Sam szpital jak i lekarze robią dobre wrażenie. Profesjonalni, szpital dobrze wyposażony. Z tego co się orientuję to każda sala ma swoja łazienkę.
Minusem jest brak internetu na oddziale to tez trzeba się w niego uzbroić.
Cały personel jest bardzo miły.
Same sale po-przeszczepowe są szczelnie oddzielone od części publicznej oddziału więc jak sądzę panuje tam względny spokój.
BARDZO ciężko jest zaparkować pod szpitalem. Każdy wolny skrawek chodnika/pobocza/trawnika zastawiony samochodami więc trzeba dużo szukać.

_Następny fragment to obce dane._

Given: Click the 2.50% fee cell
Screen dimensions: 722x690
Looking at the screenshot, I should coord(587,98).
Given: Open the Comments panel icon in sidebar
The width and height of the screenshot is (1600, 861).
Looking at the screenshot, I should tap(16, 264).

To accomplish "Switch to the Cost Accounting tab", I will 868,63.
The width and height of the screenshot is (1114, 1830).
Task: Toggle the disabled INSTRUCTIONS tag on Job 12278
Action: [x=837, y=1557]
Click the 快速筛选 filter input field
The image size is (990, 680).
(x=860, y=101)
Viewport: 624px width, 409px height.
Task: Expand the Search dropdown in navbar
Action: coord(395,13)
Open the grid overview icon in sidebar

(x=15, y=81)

To tyle co ogólnie mogę powiedzieć o szpitalu w którym już niebawem spędzę kilka tyg.
...Tak, tak.
Właśnie w ten sposób przechodzę do ostatniej kwestii a mianowicie zakwalifikowano mnie na przeszczep w styczniu a za ok tydzień-dwa będę kontaktował się mam nadzieję też z wami już z sali przeszczepowej.
Wiem, że to co piszę może być przykre dla niektórych, zwłaszcza tych którzy czekają na swoją szansę ale uznałem że powinienem o tym wspomnieć.
W ciągu miesiąca znalazł się dawca. Poza całkowitą zgodnością szpiku jest również zgodność grupy krwi.
Byłem dwa dni temu na poborze krwi w celu badań pod kontem innych chorób i jeśli wszystko będzie ok i nie nawinie się jakaś infekcja to planują jeszcze w marcu podać mnie zabiegowi.
To by było na tyle. Nie chciałem być z wami nie w porządku i dal tego dzielę się tymi informacjami.
Ponadto jeśli ktoś byłby zainteresowany to założyłem kanał na Youtube na którym chcę na bieżąco udokumentować przeszczep ze szpitala jak i przygotowania. Na ile będzie to możliwe i na ile sam zdołam tego nie wiem ale taki jest plan
Jeśli ktoś będzie ciekawy procedur, jak to wygląda i w jaki sposób walczyć po części z samym sobą to służę.
Dobra bo się rozpisałem.
3ymajcie się ciepło i pamiętajcie, że jaka by choroba nas atakowała to każdej wojny wygrywać nie może.